A new surgical technique can rebuild a functional lower mandible and mouth while preserving a patient's ability to eat and speak after removing an invasive facial tumor, according to researchers from the Henry Ford Hospital.
Their study, which will be presented this week at the American Academy of Facial Plastic and Reconstructive Surgery meeting in Washington, DC, documented a rare occurrence of osteosarcoma spreading from a patient's right femur to his mandible.
The case involved a 21-year-old African-American man with a history of osteosarcoma. The condition affects 5 million patients younger than age 20 and about 500 adults, ages 15-30, each year in the U.S. The patient in this case had a tumor that involved nearly all of his mandible, lower lip, chin, neck skin, tongue, and both cheeks -- approximately the lower third of the face and upper half of his neck, the hospital noted in a press release.
The patient's osteosarcoma spread to his mandible a few years after the initial diagnosis. The facial tumor soon grew to nearly 10 lb of tissue and bone, making it difficult for him to speak and eat. The patient required a feeding tube.

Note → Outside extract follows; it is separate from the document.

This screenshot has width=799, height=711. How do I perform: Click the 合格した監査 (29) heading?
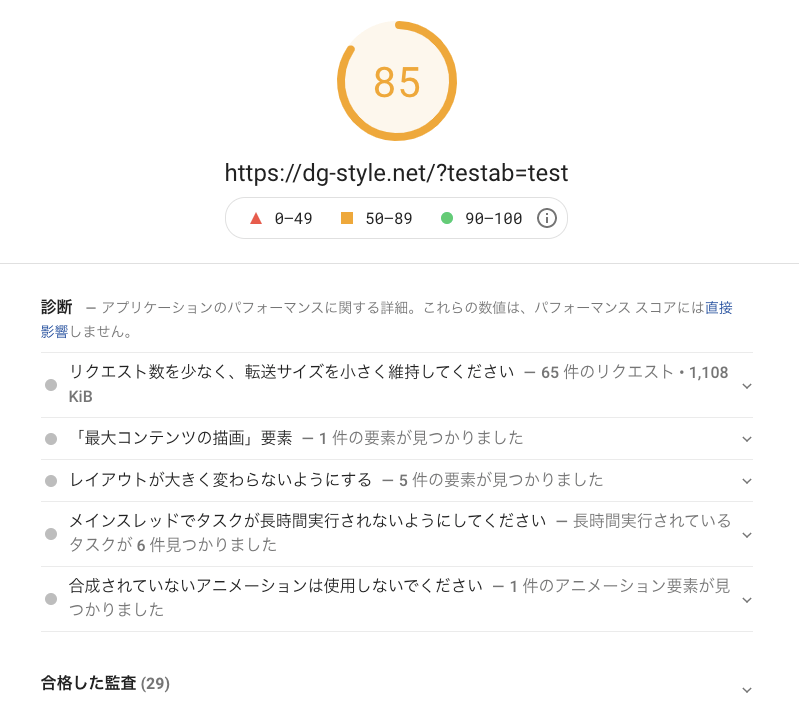click(x=105, y=684)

Prior to coming to Henry Ford, the patient underwent multiple treatments, including mandible resection, radiation, chemotherapy, and cryosurgery at another institution. All treatments were unsuccessful.
Tamer Ghanem, MD, PhD, director of the Head and Neck Oncology & Microvascular Surgery Division at Henry Ford Hospital, devised a plan that would surgically remove the tumor and also rebuild the lower third of the patient's face during a single 20-hour surgical procedure.
He and his colleagues performed a near total mandibulectomy and removal of the tongue, mucous membrane from the inside of both cheeks, and lower lip. Dr. Ghanem performed the complex reconstruction using dual microvascular free flaps from the fibula and shoulder areas.
Only three months after the surgery, the patient was able to talk and eat without assistance.